Teaching Points for Consideration
- Who is authorized to forgive in this story and why is that important?
- What is the role of friends who carried the person who is paralyzed?
- What is the role of the wider community who surrounded Jesus?
- What is the relationship between forgiveness and the joy that was experienced by the person who was paralyzed, the friends, and the wider community?
Gather (5 minutes)
It’s good to see everyone. Today we will be thinking about one of the hardest parts of being in relationship with others. We will discuss something that oﬀers a path to real experiences of joy when joy seems far away. Before we begin let’s pray together.
(a prayer of St Francis of Assisi, modified to be inclusive of a community with the words “us” and “let us bring”)
Lord, make us instruments of your peace; where there is hatred, let us bring love; where there is injury let us bring pardon; where there is discord let us bring union; where there is doubt let us bring faith; where there is despair let us bring hope; where there is darkness let us bring light; and where there is sadness let us bring joy.

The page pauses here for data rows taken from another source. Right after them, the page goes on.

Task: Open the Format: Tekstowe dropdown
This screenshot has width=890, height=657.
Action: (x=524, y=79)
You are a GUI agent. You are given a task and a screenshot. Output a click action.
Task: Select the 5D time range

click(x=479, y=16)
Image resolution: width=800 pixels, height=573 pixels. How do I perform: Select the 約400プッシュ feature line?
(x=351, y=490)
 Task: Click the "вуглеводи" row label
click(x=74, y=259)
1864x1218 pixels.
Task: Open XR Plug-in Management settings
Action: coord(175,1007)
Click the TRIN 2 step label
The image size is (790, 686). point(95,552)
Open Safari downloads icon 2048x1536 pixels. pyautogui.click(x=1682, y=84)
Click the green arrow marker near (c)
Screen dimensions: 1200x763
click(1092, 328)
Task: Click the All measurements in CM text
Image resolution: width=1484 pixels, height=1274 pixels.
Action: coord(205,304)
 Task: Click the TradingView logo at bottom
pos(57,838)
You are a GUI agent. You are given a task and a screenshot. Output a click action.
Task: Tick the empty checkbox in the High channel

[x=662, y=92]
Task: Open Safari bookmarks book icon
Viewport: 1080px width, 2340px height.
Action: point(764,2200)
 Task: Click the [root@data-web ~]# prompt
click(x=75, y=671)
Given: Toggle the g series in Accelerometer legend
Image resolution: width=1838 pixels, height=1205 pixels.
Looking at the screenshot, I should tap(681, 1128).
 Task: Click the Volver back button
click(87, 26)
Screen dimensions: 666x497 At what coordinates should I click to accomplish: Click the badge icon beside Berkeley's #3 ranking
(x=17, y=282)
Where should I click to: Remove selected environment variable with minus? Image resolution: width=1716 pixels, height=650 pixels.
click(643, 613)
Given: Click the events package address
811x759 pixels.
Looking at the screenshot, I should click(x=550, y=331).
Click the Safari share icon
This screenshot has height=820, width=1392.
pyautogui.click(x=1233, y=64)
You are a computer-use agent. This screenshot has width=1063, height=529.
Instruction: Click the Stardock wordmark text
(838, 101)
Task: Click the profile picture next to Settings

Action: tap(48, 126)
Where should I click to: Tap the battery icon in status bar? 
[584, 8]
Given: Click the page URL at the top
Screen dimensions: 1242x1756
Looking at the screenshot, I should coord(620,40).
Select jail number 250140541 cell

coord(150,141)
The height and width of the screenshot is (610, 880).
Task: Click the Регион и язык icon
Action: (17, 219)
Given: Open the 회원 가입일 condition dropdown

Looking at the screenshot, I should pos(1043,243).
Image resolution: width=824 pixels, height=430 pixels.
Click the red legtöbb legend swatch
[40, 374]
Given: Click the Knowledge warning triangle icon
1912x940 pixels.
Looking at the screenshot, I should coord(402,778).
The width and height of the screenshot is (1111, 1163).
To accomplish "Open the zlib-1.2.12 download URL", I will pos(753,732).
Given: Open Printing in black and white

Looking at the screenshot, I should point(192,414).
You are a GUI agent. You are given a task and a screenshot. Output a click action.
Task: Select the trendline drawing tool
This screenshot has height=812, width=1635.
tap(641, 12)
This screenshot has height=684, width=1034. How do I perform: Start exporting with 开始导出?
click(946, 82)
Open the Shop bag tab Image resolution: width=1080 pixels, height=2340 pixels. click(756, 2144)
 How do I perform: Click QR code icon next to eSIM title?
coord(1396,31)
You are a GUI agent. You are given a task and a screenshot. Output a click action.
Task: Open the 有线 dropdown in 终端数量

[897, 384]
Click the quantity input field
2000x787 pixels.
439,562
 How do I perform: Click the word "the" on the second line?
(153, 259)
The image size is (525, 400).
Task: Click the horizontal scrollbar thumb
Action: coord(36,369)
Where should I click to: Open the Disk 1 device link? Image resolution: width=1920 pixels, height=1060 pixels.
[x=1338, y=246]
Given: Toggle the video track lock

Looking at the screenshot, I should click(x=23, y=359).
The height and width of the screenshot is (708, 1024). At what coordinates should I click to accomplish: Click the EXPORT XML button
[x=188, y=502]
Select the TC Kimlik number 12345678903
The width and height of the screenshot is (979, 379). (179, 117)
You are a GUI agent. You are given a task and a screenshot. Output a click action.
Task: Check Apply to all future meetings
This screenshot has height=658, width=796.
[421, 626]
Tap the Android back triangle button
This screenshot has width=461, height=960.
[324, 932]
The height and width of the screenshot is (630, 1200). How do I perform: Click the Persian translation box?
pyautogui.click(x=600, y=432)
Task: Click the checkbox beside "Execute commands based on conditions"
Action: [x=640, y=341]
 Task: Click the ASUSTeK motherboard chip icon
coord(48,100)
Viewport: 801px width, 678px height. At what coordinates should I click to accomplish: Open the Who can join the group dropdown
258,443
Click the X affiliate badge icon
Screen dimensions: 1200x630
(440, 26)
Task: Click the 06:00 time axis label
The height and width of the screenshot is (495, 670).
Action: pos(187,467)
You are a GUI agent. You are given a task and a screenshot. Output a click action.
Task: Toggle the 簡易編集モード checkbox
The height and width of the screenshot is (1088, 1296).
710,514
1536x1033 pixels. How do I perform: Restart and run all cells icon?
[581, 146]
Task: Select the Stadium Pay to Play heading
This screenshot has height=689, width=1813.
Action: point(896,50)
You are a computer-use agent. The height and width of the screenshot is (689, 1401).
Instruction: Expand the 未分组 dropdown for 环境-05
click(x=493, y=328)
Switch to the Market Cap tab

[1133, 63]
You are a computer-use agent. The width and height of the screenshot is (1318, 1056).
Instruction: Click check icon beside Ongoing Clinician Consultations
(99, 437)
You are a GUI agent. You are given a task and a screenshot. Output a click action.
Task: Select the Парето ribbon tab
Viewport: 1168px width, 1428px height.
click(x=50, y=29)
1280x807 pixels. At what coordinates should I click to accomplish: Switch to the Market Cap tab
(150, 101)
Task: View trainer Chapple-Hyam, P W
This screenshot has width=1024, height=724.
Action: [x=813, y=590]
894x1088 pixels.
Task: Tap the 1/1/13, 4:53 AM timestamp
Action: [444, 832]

As we go through a day, a week, a month, a year we face experiences of being hurt and hurting others. Sometimes wrongs are done to us and sometimes we are the one’s doing the wrong. We cannot reverse wrongs that are already suﬀered and we know what it means to sense the loss of a broken relationship. In situations where relationships have been broken, we often hold onto a hope that we might find our way on a path of forgiveness. Through forgiveness, sourced in God’s immeasurable and unstoppable love, we can come to profound experiences of joy with others, ourselves, the world around us, and God. Forgiveness truly is God’s way of mending the world.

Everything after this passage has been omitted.